WHAT YOU HAVE TO DO:
Return all of the data below verbatim and exclude every picture.
++++++++++++++++++++
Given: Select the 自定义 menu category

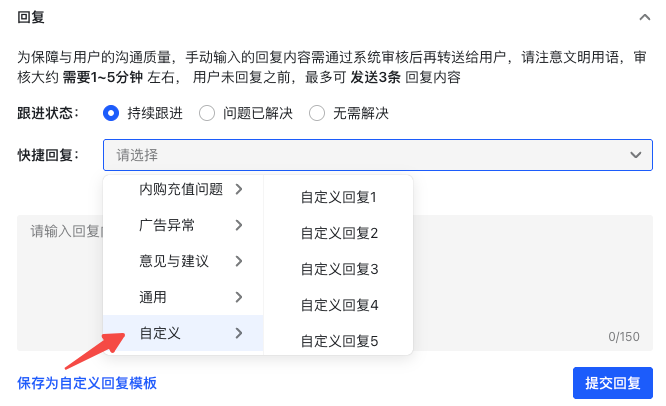Looking at the screenshot, I should [x=160, y=333].
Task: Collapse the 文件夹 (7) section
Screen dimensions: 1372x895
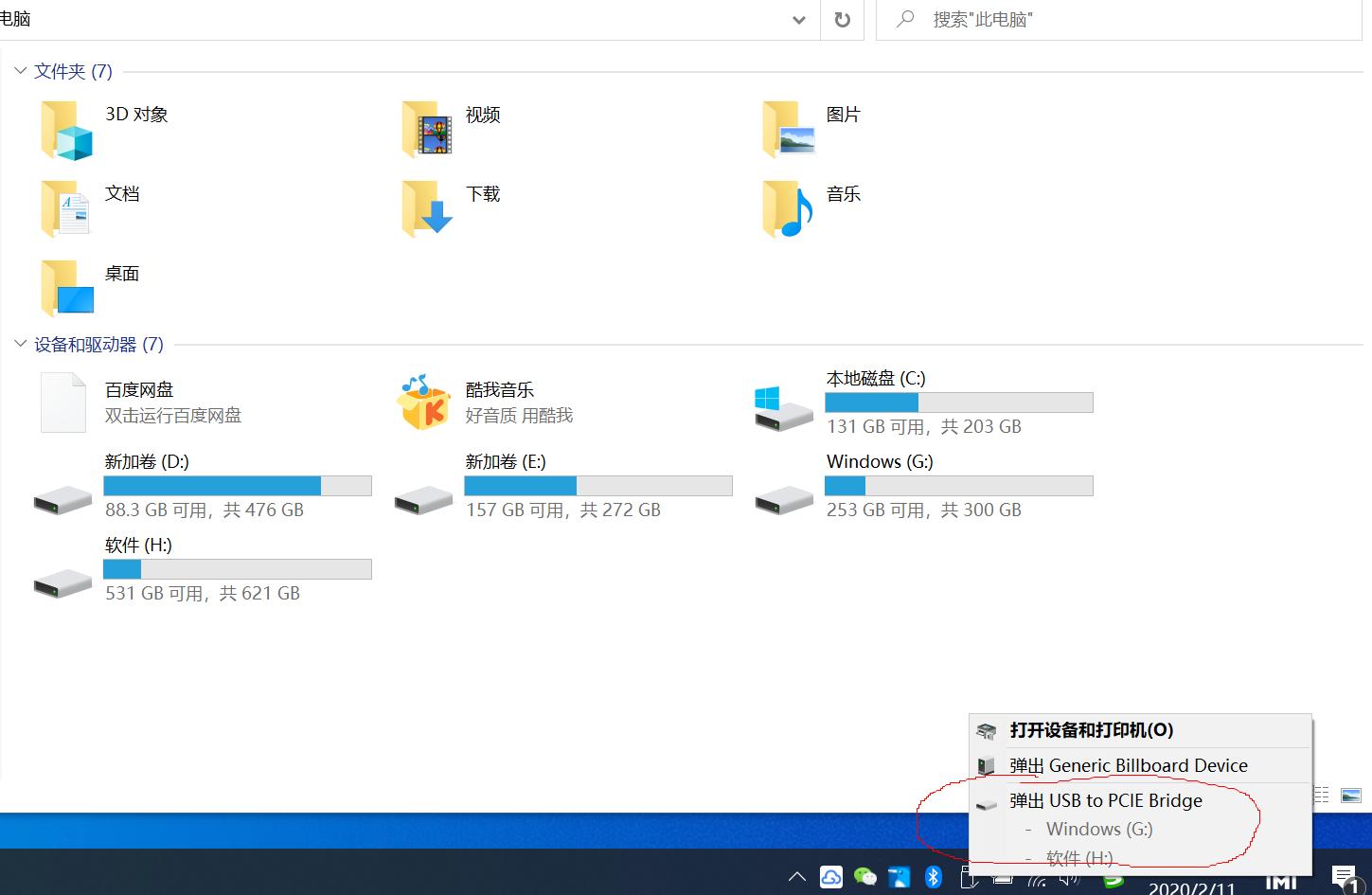Action: coord(20,70)
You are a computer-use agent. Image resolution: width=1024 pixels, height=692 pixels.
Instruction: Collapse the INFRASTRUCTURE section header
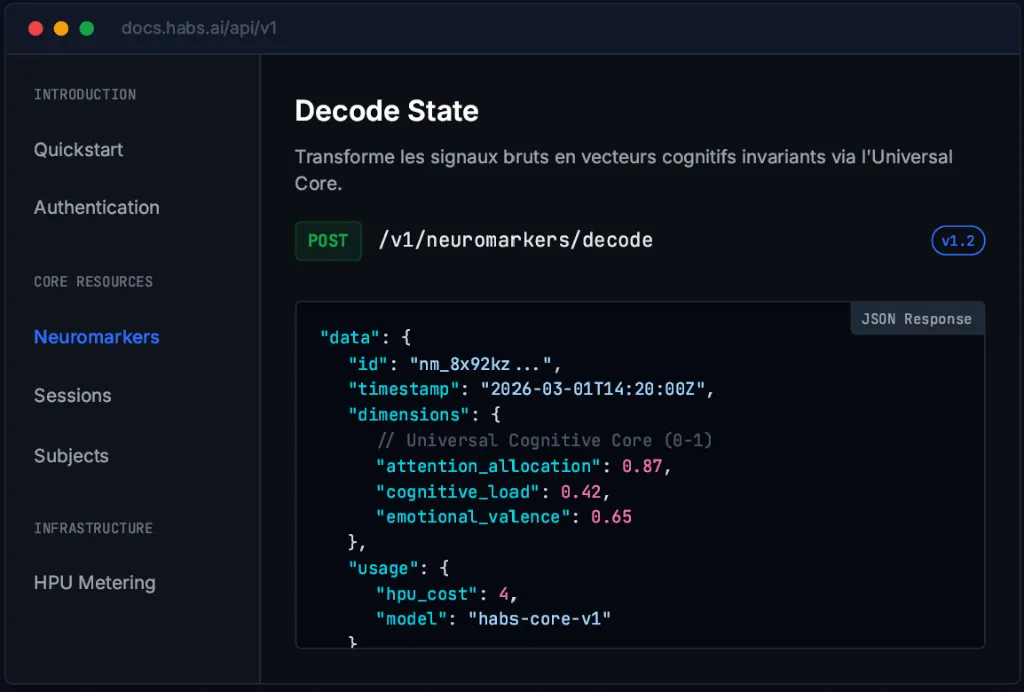coord(93,528)
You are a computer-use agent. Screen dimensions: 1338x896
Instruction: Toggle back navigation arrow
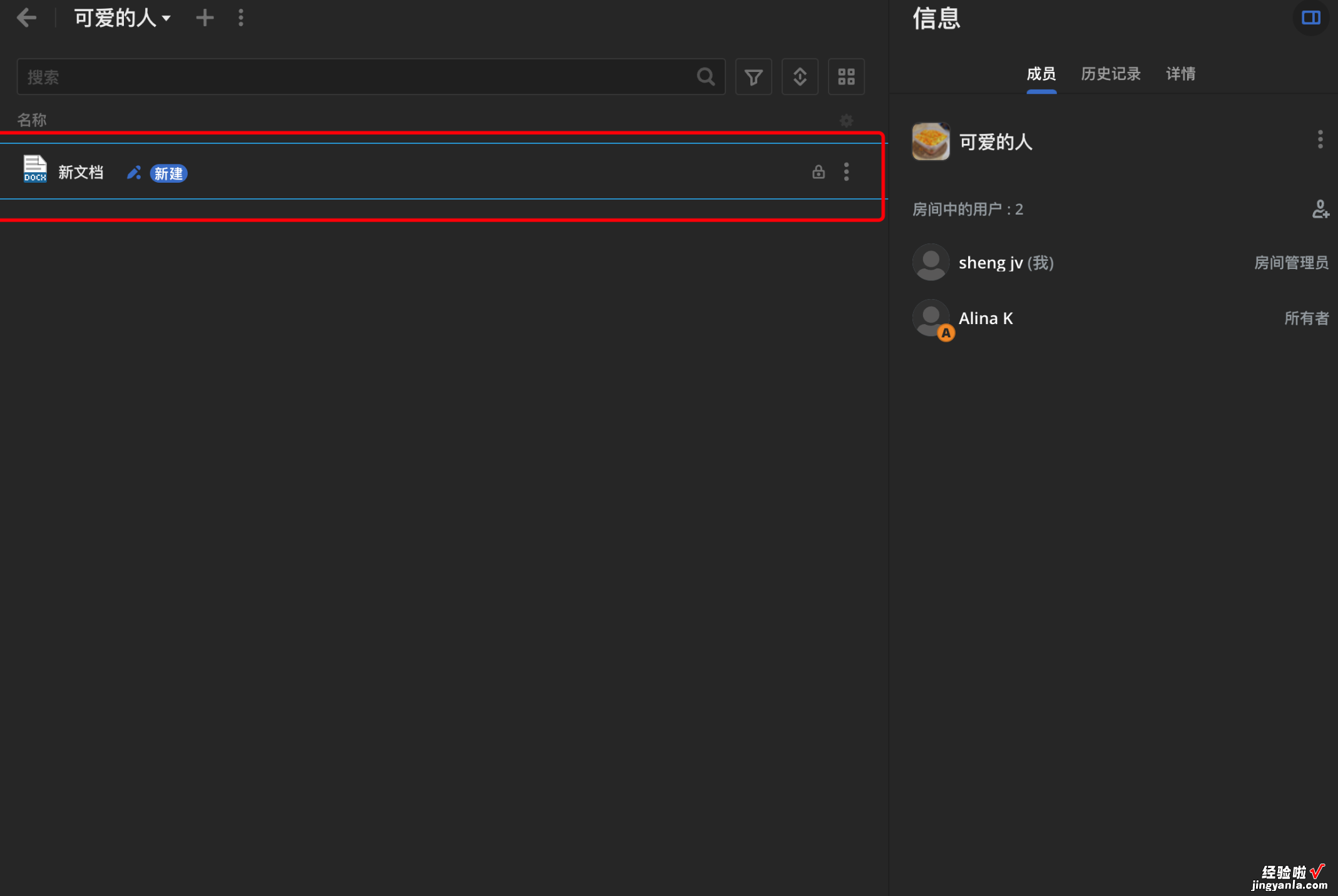[x=27, y=17]
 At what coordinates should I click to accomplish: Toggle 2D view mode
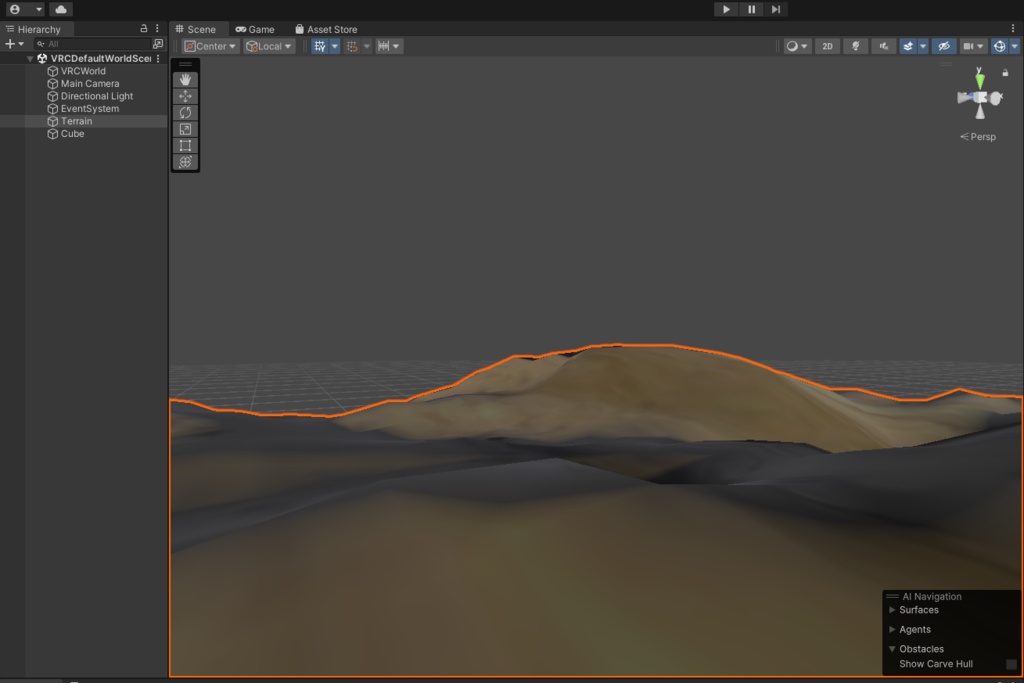click(827, 46)
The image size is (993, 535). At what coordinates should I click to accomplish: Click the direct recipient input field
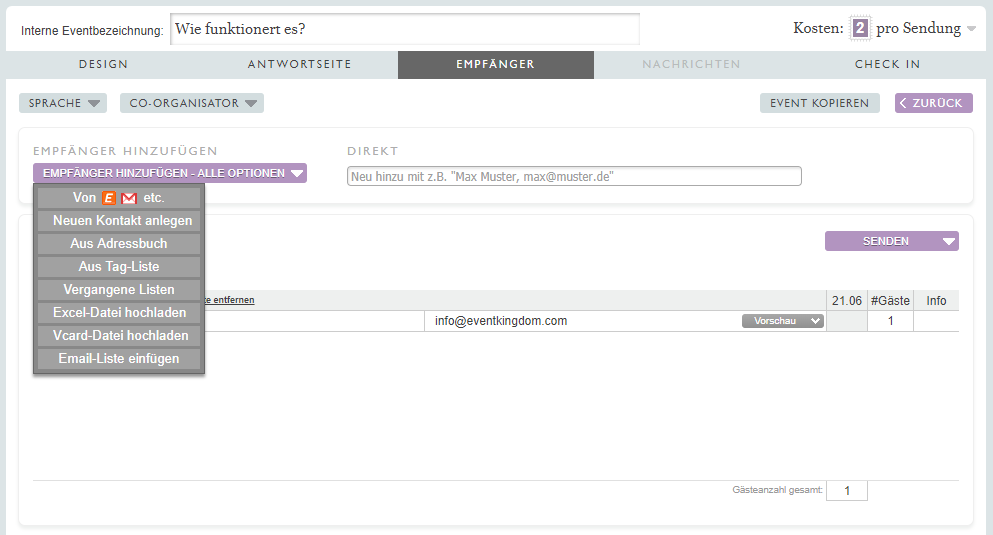click(x=574, y=176)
++++++++++++++++++++
EXERCISE SOLUTION:
Given: Select the 自定义 menu category

Looking at the screenshot, I should [x=160, y=333].
Task: Collapse the 文件夹 (7) section
Screen dimensions: 1372x895
Action: coord(20,70)
You are a computer-use agent. Image resolution: width=1024 pixels, height=692 pixels.
Instruction: Collapse the INFRASTRUCTURE section header
coord(93,528)
You are a computer-use agent. Screen dimensions: 1338x896
Instruction: Toggle back navigation arrow
[x=27, y=17]
 At what coordinates should I click to accomplish: Toggle 2D view mode
click(827, 46)
The image size is (993, 535). At what coordinates should I click to accomplish: Click the direct recipient input field
click(x=574, y=176)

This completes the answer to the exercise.